What you will do: Reproduce each of the following entries word for word, with nothing changed, added, or left out.

Data excerpts:

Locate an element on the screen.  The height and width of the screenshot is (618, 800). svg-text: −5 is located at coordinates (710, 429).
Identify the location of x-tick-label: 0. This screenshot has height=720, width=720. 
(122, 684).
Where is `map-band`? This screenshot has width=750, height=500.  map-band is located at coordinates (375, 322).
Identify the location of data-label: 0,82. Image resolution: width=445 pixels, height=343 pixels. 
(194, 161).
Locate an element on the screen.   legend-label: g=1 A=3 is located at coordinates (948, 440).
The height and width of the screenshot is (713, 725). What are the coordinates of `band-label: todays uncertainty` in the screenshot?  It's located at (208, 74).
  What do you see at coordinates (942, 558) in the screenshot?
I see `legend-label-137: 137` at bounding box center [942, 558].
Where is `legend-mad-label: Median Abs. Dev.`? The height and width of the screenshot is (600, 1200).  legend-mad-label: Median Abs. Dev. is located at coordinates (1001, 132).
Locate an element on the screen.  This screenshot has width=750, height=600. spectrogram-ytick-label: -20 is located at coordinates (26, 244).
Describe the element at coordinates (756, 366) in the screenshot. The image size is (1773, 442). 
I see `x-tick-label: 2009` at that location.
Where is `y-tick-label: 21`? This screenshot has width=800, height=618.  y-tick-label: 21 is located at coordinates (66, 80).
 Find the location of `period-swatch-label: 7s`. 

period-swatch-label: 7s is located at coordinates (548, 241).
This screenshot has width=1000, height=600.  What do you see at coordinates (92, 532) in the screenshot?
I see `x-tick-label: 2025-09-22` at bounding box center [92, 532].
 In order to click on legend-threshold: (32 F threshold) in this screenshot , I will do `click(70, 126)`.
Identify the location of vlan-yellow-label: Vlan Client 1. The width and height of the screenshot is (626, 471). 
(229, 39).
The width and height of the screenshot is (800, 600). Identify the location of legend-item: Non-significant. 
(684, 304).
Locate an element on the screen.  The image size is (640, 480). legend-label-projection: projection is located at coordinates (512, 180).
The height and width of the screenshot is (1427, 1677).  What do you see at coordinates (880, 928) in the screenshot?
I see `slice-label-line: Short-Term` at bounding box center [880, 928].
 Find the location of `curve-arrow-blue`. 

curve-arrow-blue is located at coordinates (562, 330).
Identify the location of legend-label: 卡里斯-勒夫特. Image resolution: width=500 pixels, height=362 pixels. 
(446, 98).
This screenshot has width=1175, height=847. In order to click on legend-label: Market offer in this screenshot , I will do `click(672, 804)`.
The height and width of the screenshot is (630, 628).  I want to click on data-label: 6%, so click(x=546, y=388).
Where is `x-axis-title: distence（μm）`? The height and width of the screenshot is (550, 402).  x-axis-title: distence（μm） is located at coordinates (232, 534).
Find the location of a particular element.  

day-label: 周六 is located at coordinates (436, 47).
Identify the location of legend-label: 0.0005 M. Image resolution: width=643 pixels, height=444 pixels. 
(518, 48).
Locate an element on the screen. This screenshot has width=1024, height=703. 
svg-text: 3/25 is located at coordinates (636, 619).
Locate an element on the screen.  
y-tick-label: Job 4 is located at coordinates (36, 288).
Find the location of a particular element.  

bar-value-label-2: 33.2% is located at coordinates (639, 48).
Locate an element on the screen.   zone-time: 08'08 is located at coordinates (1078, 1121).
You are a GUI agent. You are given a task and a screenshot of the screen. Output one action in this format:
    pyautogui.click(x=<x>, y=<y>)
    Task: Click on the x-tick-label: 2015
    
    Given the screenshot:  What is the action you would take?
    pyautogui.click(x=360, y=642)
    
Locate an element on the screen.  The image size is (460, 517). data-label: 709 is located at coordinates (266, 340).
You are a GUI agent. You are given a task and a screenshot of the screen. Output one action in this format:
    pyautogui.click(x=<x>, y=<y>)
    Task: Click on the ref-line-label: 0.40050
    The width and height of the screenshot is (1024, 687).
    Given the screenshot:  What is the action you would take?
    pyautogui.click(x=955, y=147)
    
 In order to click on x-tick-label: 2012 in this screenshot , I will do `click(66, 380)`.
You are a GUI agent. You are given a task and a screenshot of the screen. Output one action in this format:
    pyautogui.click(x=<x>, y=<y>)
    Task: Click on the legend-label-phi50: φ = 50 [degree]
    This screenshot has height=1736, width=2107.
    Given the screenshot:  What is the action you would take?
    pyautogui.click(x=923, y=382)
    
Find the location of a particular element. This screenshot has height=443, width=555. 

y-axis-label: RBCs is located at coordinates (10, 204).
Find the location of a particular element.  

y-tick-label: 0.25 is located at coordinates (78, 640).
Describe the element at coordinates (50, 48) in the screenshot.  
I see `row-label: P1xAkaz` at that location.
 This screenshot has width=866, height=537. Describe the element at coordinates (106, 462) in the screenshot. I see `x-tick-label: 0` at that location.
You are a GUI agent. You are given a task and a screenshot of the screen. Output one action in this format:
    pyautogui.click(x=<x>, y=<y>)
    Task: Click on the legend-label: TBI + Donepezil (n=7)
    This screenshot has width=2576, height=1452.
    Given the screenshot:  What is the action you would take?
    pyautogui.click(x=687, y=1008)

Solution to the exercise:
Locate an element on the screen.  The height and width of the screenshot is (618, 800). svg-text: −5 is located at coordinates (710, 429).
Identify the location of x-tick-label: 0. This screenshot has height=720, width=720. 
(122, 684).
Where is `map-band`? This screenshot has width=750, height=500.  map-band is located at coordinates (375, 322).
Identify the location of data-label: 0,82. Image resolution: width=445 pixels, height=343 pixels. 
(194, 161).
Locate an element on the screen.   legend-label: g=1 A=3 is located at coordinates (948, 440).
The height and width of the screenshot is (713, 725). What are the coordinates of `band-label: todays uncertainty` in the screenshot?  It's located at (208, 74).
  What do you see at coordinates (942, 558) in the screenshot?
I see `legend-label-137: 137` at bounding box center [942, 558].
Where is `legend-mad-label: Median Abs. Dev.`? The height and width of the screenshot is (600, 1200).  legend-mad-label: Median Abs. Dev. is located at coordinates (1001, 132).
Locate an element on the screen.  This screenshot has width=750, height=600. spectrogram-ytick-label: -20 is located at coordinates (26, 244).
Describe the element at coordinates (756, 366) in the screenshot. The image size is (1773, 442). 
I see `x-tick-label: 2009` at that location.
Where is `y-tick-label: 21`? This screenshot has width=800, height=618.  y-tick-label: 21 is located at coordinates (66, 80).
 Find the location of `period-swatch-label: 7s`. 

period-swatch-label: 7s is located at coordinates (548, 241).
This screenshot has width=1000, height=600.  What do you see at coordinates (92, 532) in the screenshot?
I see `x-tick-label: 2025-09-22` at bounding box center [92, 532].
 In order to click on legend-threshold: (32 F threshold) in this screenshot , I will do `click(70, 126)`.
Identify the location of vlan-yellow-label: Vlan Client 1. The width and height of the screenshot is (626, 471). 
(229, 39).
The width and height of the screenshot is (800, 600). Identify the location of legend-item: Non-significant. 
(684, 304).
Locate an element on the screen.  The image size is (640, 480). legend-label-projection: projection is located at coordinates (512, 180).
The height and width of the screenshot is (1427, 1677).  What do you see at coordinates (880, 928) in the screenshot?
I see `slice-label-line: Short-Term` at bounding box center [880, 928].
 Find the location of `curve-arrow-blue`. 

curve-arrow-blue is located at coordinates (562, 330).
Identify the location of legend-label: 卡里斯-勒夫特. Image resolution: width=500 pixels, height=362 pixels. 
(446, 98).
This screenshot has width=1175, height=847. In order to click on legend-label: Market offer in this screenshot , I will do `click(672, 804)`.
The height and width of the screenshot is (630, 628).  I want to click on data-label: 6%, so click(x=546, y=388).
Where is `x-axis-title: distence（μm）`? The height and width of the screenshot is (550, 402).  x-axis-title: distence（μm） is located at coordinates (232, 534).
Find the location of a particular element.  

day-label: 周六 is located at coordinates (436, 47).
Identify the location of legend-label: 0.0005 M. Image resolution: width=643 pixels, height=444 pixels. 
(518, 48).
Locate an element on the screen. This screenshot has width=1024, height=703. 
svg-text: 3/25 is located at coordinates (636, 619).
Locate an element on the screen.  
y-tick-label: Job 4 is located at coordinates (36, 288).
Find the location of a particular element.  

bar-value-label-2: 33.2% is located at coordinates (639, 48).
Locate an element on the screen.   zone-time: 08'08 is located at coordinates (1078, 1121).
You are a GUI agent. You are given a task and a screenshot of the screen. Output one action in this format:
    pyautogui.click(x=<x>, y=<y>)
    Task: Click on the x-tick-label: 2015
    
    Given the screenshot:  What is the action you would take?
    pyautogui.click(x=360, y=642)
    
Locate an element on the screen.  The image size is (460, 517). data-label: 709 is located at coordinates (266, 340).
You are a GUI agent. You are given a task and a screenshot of the screen. Output one action in this format:
    pyautogui.click(x=<x>, y=<y>)
    Task: Click on the ref-line-label: 0.40050
    The width and height of the screenshot is (1024, 687).
    Given the screenshot:  What is the action you would take?
    pyautogui.click(x=955, y=147)
    
 In order to click on x-tick-label: 2012 in this screenshot , I will do `click(66, 380)`.
You are a GUI agent. You are given a task and a screenshot of the screen. Output one action in this format:
    pyautogui.click(x=<x>, y=<y>)
    Task: Click on the legend-label-phi50: φ = 50 [degree]
    This screenshot has height=1736, width=2107.
    Given the screenshot:  What is the action you would take?
    pyautogui.click(x=923, y=382)
    
Find the location of a particular element. This screenshot has height=443, width=555. 

y-axis-label: RBCs is located at coordinates (10, 204).
Find the location of a particular element.  

y-tick-label: 0.25 is located at coordinates (78, 640).
Describe the element at coordinates (50, 48) in the screenshot.  
I see `row-label: P1xAkaz` at that location.
 This screenshot has width=866, height=537. Describe the element at coordinates (106, 462) in the screenshot. I see `x-tick-label: 0` at that location.
You are a GUI agent. You are given a task and a screenshot of the screen. Output one action in this format:
    pyautogui.click(x=<x>, y=<y>)
    Task: Click on the legend-label: TBI + Donepezil (n=7)
    This screenshot has width=2576, height=1452.
    Given the screenshot:  What is the action you would take?
    pyautogui.click(x=687, y=1008)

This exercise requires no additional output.